Salah satu contoh nyata dapat kita lihat pada buku saku dari A.
Prasetyanko, bahwa hari ini urusan pangan telah berubah dari urusan
moral-ekonomi menjadi sebuah bisnis murni. Hari ini petani lebih senang untuk
menanam jagung, kelapa sawit karena mempunyai prospek lebih menguntungkan dari
pada menanam padi. Maka tidak-lah kita tergaket-kaget bahwa kita selalu import
meskipun ada juga unsure kesengajaan diluar itu. Persoalan menjadi semakin
rumit apa bila yang dimaksud petani di buku tersebut bukan-lah petani secara
orang per-orang, tetapi industri pertanian yang amat besar seperti: Monsanto, DuPont, Dow Agriscinces dan Syngenta. Maka tidaklah mengherankan
untuk dapat melayani dan menjaga akumulasi tersebut tetap ada, maka diterbitkan
sebuah wacana-wacana didalam media-media untuk tetap memelihara kelupaan kita
tentang urusan mata pencarian tersebut.
Sungguh sebuah ilusi jika kesesatan tersebut merubah Negara ini
menjadi lebih baik.
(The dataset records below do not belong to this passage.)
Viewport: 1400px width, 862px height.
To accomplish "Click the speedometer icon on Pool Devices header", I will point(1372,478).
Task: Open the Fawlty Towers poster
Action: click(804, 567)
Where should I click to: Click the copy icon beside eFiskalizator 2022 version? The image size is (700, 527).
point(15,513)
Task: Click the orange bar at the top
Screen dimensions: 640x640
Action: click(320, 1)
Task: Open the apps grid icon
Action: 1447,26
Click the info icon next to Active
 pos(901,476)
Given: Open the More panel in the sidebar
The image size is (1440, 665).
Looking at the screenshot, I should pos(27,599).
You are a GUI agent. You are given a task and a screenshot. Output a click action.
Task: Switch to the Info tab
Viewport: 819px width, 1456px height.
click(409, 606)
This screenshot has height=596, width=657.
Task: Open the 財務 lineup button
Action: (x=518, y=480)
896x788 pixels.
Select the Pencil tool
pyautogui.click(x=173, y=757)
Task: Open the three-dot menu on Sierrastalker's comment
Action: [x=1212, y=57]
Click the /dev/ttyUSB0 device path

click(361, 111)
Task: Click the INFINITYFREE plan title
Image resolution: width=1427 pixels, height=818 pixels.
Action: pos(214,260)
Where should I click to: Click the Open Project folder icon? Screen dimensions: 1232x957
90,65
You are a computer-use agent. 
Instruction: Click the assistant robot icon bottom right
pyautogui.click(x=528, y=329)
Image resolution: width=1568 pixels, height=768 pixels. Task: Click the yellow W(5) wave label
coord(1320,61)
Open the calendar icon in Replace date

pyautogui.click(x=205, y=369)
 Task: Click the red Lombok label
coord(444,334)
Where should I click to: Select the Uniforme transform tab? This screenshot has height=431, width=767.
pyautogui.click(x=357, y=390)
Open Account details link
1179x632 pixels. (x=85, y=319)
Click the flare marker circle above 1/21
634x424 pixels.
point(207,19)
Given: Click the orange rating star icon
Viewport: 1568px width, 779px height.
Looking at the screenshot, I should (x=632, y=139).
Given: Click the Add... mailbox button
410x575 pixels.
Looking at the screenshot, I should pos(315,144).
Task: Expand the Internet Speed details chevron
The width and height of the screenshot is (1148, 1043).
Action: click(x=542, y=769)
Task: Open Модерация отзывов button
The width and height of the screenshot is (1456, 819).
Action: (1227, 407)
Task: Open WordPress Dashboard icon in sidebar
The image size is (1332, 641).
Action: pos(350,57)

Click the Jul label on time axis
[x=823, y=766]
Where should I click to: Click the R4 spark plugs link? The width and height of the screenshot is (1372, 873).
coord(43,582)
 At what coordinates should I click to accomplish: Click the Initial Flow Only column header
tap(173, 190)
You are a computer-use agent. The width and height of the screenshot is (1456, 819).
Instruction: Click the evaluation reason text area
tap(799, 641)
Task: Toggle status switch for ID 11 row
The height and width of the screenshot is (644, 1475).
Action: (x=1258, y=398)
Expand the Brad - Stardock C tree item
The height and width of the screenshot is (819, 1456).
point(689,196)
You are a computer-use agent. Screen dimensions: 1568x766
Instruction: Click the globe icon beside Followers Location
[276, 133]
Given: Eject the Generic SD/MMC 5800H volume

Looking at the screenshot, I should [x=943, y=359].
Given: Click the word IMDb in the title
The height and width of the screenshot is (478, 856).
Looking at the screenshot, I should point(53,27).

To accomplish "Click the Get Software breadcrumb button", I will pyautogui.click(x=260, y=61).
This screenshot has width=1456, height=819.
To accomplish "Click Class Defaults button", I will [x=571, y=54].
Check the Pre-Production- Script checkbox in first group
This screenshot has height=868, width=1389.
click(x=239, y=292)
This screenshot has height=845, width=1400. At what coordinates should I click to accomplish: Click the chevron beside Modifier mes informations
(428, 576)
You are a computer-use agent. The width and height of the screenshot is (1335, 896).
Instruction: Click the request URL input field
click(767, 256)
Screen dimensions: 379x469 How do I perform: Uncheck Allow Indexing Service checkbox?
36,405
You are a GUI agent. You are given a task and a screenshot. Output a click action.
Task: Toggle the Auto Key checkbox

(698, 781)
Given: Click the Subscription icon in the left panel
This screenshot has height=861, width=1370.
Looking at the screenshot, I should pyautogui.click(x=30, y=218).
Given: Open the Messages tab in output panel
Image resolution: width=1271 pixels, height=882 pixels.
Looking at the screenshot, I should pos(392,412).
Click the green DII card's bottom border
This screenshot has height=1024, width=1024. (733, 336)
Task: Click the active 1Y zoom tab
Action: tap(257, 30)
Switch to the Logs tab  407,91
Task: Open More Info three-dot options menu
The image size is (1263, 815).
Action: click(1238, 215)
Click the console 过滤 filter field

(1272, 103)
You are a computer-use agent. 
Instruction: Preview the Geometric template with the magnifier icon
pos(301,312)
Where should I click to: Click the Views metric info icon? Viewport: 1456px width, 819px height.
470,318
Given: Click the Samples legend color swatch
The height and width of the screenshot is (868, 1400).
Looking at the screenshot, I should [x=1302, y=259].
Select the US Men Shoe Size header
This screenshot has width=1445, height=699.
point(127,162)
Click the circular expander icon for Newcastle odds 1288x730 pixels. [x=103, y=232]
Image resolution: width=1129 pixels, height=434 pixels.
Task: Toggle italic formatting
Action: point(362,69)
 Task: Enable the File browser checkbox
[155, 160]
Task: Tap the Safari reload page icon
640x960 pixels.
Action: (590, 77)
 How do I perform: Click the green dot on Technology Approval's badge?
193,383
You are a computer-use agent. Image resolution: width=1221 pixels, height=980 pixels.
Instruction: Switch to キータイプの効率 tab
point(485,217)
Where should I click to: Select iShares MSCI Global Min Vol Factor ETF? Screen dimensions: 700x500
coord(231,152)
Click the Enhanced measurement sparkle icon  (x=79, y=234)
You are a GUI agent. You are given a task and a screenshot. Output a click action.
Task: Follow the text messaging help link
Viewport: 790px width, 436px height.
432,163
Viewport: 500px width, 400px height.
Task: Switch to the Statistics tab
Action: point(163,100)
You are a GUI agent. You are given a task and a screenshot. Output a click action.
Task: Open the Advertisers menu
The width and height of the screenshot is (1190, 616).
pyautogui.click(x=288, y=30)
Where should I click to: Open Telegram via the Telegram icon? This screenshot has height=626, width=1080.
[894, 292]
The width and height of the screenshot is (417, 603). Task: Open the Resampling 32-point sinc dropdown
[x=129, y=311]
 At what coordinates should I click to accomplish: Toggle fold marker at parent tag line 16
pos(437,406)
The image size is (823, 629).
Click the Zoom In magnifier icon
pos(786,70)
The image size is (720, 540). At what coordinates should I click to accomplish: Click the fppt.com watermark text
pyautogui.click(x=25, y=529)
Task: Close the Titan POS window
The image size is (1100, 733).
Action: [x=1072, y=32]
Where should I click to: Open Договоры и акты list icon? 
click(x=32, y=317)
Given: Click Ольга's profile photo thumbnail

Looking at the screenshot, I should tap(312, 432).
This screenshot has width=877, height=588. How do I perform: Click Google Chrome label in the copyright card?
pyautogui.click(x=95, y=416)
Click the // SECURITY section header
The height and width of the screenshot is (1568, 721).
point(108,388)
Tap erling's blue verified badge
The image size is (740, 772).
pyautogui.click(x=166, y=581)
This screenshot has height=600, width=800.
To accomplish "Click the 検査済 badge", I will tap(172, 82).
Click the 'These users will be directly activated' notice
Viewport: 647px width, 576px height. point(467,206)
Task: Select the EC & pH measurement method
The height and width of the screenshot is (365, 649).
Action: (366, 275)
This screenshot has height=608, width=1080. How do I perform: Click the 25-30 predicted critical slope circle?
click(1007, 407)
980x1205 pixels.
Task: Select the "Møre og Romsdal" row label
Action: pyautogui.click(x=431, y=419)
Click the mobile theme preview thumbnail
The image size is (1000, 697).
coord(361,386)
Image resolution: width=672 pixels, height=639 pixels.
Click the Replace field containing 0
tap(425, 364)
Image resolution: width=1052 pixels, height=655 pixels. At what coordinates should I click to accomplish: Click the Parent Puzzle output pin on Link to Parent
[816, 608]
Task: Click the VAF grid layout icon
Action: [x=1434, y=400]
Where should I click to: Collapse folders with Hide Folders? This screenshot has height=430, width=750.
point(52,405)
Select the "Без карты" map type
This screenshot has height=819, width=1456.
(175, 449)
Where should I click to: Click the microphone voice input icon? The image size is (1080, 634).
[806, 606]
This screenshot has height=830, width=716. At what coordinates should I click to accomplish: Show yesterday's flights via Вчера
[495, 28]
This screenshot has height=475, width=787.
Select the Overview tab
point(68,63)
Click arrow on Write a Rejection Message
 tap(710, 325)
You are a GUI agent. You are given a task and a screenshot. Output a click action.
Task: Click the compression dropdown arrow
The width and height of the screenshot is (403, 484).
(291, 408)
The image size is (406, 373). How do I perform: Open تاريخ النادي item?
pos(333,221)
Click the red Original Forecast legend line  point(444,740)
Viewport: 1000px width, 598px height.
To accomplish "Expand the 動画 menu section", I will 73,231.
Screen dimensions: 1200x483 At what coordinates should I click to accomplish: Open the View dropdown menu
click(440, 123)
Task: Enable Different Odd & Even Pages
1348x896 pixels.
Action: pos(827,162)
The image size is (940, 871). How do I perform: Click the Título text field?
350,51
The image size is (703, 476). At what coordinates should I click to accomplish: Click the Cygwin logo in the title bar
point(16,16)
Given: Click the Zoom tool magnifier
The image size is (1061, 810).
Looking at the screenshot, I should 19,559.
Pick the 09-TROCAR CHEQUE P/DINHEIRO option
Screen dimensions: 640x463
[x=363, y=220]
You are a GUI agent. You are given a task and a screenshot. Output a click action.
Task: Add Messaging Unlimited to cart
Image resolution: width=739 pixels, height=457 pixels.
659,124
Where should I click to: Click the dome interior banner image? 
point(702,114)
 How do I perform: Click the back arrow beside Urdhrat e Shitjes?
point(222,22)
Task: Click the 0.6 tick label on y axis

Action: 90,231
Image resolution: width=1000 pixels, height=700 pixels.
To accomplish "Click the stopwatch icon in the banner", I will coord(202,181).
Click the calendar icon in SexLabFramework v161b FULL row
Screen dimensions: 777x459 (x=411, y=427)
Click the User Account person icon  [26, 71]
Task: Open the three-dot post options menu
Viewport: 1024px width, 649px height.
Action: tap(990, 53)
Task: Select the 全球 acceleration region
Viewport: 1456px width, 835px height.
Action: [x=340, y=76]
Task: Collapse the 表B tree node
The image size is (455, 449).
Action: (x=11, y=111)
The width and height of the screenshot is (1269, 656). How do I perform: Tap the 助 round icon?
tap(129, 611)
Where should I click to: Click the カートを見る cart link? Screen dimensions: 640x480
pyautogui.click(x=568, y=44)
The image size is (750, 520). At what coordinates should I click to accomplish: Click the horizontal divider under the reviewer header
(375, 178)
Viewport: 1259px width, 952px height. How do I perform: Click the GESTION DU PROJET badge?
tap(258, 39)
Dalam konteks tersebut, ilusi juga bermetamorfosis menjadi
sebuah ambisi. Seluruh ambisi tersebut tertuang dalam format rencana jangka panjang
pembangunan nasional 2011-2025 salah satunya dipersiapkan untuk menyongsong era
bonus demografi. Bahkan ilusi tersebut semakin menjadi dengan timbulnya wacana
bahwa jika mayoritas negara kita berhasil memperoleh skor Toefl sebesar 600
maka akan menjadi sebuah negara maju. Ilusi tersebut akan dengan sendirinya
memudar jika kita bandingkan persentase kemampuan berbahasa Inggris orang Cina,
Korsel, Rusia bahkan Jepang.
Di balik ilusi tersebut pemikiran mazhab nasionalisme bekerja
berdasarkan gagasan anti-naturalistik yang berjalan diantara ketegangan abadi
antara kehendak bebas individualitas dan keterjeratan sosialitas. Ketegangan
tersebut jangan serta merta dicabut dari akarnya yang tentu akan menciptakan
sebuah ilusi baru. Dalam kondisi saat ini, mungkin mungkin visi ekonomi mazhab
nasionalisme terlalu menyilaukan. Namun, ijinkan saya untuk menurunkan sinar
kemilaunya hanya pada tingkatan jika tulisan ini mampu menyentuh hati dan
pikiran saja pada para pembaca blog ekonom gila. Selebihnya saya mengucapkan
selamat ulang tahun dan saya berharap dapat berjumpa dengan para pendiri blog
ekonom gila dalam ruang dan waktu yang entah kapan bisa ditetapkan.
0 Komentar:
Posting Komentar
Silahkan memberikan komentar yang lebih gila...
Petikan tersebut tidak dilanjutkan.